Cómo pasarlo a kilómetros por hora
La conversión es sencilla. Basta con multiplicar los nudos por 1,852. Así, 1 nudo son 1,852 km/h, 5 nudos son 9,26 km/h y 20 nudos son 37,04 km/h.
Para hacerse una idea rápida, puede usarse una regla mental aproximada. Cada nudo equivale a algo menos de 2 km/h. No es perfecto para cálculos técnicos, pero sirve para entender una previsión marítima o la velocidad de una embarcación de recreo.
Ese matiz importa. Si alguien escucha que el viento sopla a 30 nudos, no está ante una brisa suave. Está hablando de unos 55,5 km/h, una velocidad que ya se nota en cubierta, en el oleaje y en cualquier maniobra.
El viento también va en nudos
En el mundo marítimo, los nudos no solo se usan para barcos. También se emplean para hablar del viento. La Agencia Estatal de Meteorología recoge la escala Beaufort para expresar la fuerza del viento en el medio marino, con valores en nudos, metros por segundo y kilómetros por hora.

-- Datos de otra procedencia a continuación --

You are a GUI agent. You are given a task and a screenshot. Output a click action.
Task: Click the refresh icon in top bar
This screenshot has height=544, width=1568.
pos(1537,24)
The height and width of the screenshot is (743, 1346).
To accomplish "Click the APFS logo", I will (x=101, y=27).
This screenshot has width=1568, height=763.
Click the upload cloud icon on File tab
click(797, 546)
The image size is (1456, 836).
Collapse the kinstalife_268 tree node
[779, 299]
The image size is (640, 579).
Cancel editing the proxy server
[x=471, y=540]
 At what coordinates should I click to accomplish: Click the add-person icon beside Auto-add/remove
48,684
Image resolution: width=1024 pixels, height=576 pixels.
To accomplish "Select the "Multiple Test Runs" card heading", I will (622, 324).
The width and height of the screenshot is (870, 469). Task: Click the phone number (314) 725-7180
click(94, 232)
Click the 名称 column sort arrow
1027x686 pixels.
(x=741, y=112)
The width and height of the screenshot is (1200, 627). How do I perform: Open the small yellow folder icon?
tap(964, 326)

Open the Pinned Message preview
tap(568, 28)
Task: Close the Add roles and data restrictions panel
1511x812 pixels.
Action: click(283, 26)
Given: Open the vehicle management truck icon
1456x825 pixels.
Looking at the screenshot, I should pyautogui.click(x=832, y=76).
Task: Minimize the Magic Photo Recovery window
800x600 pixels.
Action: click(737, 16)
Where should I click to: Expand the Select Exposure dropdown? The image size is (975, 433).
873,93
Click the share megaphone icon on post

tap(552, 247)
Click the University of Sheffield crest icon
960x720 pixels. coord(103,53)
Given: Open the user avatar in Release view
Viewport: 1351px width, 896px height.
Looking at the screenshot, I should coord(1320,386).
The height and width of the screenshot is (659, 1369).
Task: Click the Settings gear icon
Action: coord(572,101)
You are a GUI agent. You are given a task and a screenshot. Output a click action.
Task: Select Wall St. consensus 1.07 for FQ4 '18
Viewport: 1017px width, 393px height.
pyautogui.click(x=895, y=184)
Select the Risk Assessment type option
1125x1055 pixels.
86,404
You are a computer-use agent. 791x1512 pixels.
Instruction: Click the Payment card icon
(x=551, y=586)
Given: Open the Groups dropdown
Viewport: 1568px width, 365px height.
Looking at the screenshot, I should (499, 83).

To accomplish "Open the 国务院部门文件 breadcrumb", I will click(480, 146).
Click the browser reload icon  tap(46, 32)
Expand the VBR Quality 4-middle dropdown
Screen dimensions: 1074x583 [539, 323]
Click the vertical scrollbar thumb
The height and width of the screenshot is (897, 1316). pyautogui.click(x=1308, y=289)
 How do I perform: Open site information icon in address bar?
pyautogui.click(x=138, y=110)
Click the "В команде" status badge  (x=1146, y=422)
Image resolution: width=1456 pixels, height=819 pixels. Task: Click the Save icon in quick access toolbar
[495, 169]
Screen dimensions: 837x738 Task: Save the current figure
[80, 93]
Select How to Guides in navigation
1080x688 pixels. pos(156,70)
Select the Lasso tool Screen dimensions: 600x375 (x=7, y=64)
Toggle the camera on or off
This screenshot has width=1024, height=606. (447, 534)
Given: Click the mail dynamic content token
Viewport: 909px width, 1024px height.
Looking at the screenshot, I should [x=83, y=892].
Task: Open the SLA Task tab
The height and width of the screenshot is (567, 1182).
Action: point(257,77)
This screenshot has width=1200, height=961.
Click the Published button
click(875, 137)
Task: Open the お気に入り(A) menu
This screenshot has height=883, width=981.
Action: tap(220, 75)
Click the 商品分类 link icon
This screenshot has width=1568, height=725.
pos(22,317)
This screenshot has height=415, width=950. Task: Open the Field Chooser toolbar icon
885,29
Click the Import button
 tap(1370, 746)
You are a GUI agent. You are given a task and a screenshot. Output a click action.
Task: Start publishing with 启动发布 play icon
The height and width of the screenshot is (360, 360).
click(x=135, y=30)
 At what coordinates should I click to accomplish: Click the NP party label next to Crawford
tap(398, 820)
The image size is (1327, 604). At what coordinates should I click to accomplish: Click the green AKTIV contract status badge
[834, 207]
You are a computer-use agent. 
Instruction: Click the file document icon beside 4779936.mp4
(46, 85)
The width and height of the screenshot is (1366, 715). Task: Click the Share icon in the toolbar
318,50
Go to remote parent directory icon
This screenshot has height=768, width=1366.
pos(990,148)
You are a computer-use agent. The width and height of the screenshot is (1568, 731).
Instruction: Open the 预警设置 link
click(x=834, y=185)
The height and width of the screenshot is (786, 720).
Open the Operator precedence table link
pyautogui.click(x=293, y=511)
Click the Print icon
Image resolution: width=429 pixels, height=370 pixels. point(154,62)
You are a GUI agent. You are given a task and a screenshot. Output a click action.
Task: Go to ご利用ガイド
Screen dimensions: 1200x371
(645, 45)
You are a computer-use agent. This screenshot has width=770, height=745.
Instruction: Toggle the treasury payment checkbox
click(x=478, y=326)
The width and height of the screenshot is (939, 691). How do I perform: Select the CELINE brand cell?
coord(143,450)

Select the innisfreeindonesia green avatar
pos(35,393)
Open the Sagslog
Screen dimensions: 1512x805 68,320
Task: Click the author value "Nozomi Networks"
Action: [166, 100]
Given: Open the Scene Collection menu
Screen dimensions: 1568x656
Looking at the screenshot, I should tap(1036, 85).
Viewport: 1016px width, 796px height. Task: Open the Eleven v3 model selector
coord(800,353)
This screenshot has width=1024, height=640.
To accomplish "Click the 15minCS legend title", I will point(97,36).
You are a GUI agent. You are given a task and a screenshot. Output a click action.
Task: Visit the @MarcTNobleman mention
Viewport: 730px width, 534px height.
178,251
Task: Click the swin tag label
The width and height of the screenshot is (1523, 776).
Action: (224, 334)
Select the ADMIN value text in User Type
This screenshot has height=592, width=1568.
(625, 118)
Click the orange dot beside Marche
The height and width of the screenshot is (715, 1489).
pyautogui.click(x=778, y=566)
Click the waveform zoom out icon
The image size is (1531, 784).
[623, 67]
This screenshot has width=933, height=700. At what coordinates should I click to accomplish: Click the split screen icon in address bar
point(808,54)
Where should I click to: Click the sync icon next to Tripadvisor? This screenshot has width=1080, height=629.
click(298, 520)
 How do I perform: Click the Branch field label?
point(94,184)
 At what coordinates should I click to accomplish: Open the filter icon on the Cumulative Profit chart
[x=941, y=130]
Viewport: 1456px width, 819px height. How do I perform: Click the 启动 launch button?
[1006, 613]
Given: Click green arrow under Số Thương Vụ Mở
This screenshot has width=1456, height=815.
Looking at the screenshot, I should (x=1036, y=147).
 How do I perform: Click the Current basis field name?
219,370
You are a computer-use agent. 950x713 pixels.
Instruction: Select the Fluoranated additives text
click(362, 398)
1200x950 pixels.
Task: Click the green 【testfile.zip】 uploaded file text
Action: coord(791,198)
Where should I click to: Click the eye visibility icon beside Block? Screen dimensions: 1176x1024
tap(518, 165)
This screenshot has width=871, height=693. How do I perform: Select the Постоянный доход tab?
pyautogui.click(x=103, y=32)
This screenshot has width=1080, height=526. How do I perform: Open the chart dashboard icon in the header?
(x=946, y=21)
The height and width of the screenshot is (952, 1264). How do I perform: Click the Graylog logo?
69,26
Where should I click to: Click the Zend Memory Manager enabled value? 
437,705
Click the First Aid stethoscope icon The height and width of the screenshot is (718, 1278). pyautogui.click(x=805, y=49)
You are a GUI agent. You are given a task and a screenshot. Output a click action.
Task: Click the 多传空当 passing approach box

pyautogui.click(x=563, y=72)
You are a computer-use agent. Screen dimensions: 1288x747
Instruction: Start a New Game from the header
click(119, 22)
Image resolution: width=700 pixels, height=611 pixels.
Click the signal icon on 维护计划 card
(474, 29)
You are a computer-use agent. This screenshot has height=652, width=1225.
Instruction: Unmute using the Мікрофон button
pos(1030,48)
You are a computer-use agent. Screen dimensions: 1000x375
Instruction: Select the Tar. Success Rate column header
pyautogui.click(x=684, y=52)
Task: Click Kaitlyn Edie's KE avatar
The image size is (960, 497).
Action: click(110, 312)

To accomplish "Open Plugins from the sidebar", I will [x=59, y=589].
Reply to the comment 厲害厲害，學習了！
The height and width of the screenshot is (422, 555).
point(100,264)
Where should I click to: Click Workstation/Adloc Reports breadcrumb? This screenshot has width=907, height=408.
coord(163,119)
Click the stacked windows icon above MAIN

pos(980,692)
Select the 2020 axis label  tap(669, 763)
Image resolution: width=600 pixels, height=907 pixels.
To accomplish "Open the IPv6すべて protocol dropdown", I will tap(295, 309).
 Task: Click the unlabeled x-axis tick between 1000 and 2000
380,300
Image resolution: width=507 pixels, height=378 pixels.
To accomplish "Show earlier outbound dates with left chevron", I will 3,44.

La escala Beaufort va de 0 a 12 en su uso principal. Por ejemplo, AEMET sitúa el «fresco» entre 22 y 27 nudos, lo que equivale a unos 39 a 49 km/h. El «temporal» aparece entre 34 y 40 nudos, con valores de unos 62 a 74 km/h.
Esto ayuda a entender mejor los partes marítimos. No es lo mismo leer una cifra en abstracto que imaginar olas creciendo, espuma arrastrada por el viento y una navegación más incómoda. Y eso se nota, sobre todo si estás en una embarcación pequeña.
Por qué no se cambia al kilómetro
La pregunta es lógica. Si casi todo el mundo entiende los kilómetros por hora, ¿por qué no se cambia también en el mar? La respuesta está en la seguridad y en la costumbre técnica internacional.
Las cartas náuticas, las rutas, las coordenadas y muchos procedimientos se han construido alrededor de la milla náutica. Cambiarlo todo a kilómetros no haría necesariamente más segura la navegación. Al contrario, podría añadir confusión en un entorno donde los errores se pagan caros.
Además, el nudo permite unir varias piezas en un mismo idioma técnico. Distancia, velocidad, viento, corriente y posición trabajan mejor cuando se expresan con unidades pensadas para el mar. En el fondo, no es nostalgia marinera. Es sentido práctico.
La clave para no confundirse
La forma más fácil de recordarlo es esta. La milla náutica mide distancia. El nudo mide velocidad. Y un nudo equivale a una milla náutica por hora, es decir, a 1,852 kilómetros por hora.
Por eso, cuando un barco navega a 12 nudos, no va a 12 km/h. Va a unos 22,2 km/h. Parece un detalle menor, pero cambia la percepción de la velocidad, del tiempo de viaje y de las condiciones en el mar.
La explicación oficial sobre la milla náutica y el nudo ha sido publicada por el National Ocean Service de la NOAA.